- Sadrabad Location within Iran
- Coordinates: 31°55′26″N 53°35′04″E﻿ / ﻿31.92389°N 53.58444°E
- Country: Iran
- Province: Yazd
- County: Meybod
- District: Nadushan
- Rural District: Sadrabad

Population (2016)
- • Total: 509
- Time zone: UTC+3:30 (IRST)

= Sadrabad, Meybod =

Village in Yazd province, Iran

Sadrabad (صدراباد) (Note: Also romanized as Şadrābād; also known as Sadr Abad Pishkooh and Sadrābād-e Pīshkūh) is a village in, and the capital of, Sadrabad Rural District of Nadushan District of Meybod County, Yazd province, Iran.

==Demographics==
===Population===
At the time of the 2006 National Census, the village's population was 396 in 118 households, when it was in Nadushan Rural District of Khezrabad District, Ashkezar County. (Note: Formerly Saduq County) The following census in 2011 counted 573 people in 167 households.

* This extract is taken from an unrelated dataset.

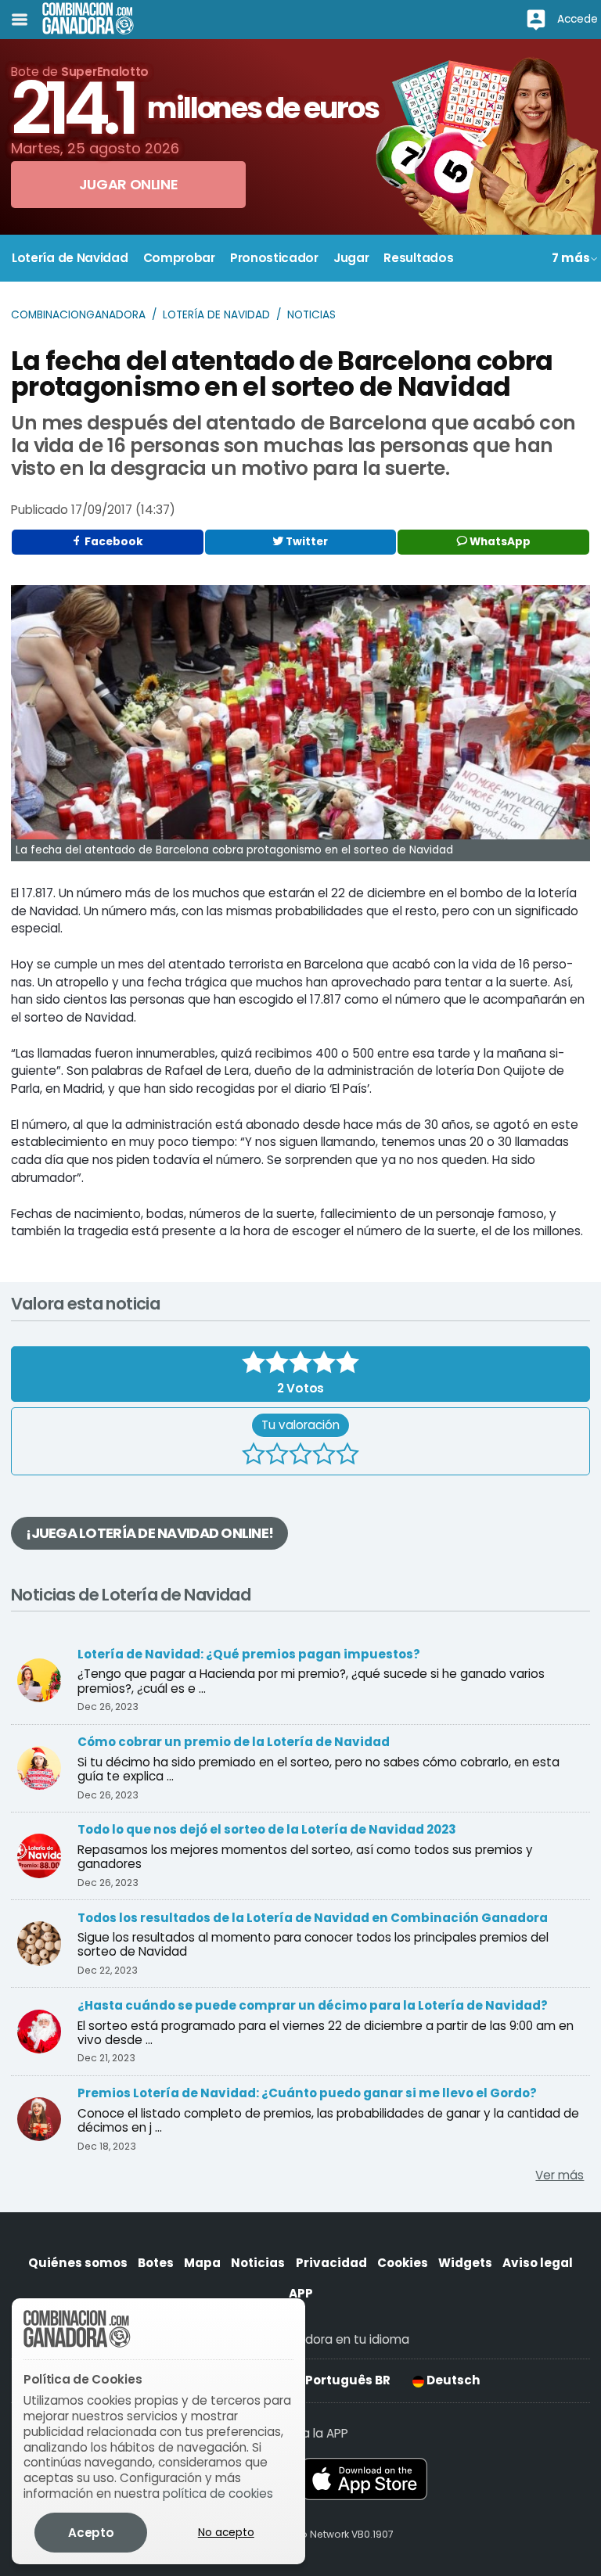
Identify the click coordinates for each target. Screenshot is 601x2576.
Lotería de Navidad (216, 314)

The 2016 census measured the population of the village as 509 people in 162 households, by which time the rural district had been separated from the county in the establishment of Nadushan District of Meybod County. Sadrabad was transferred to Sadrabad Rural District created in the new district. It was the most populous village in its rural district.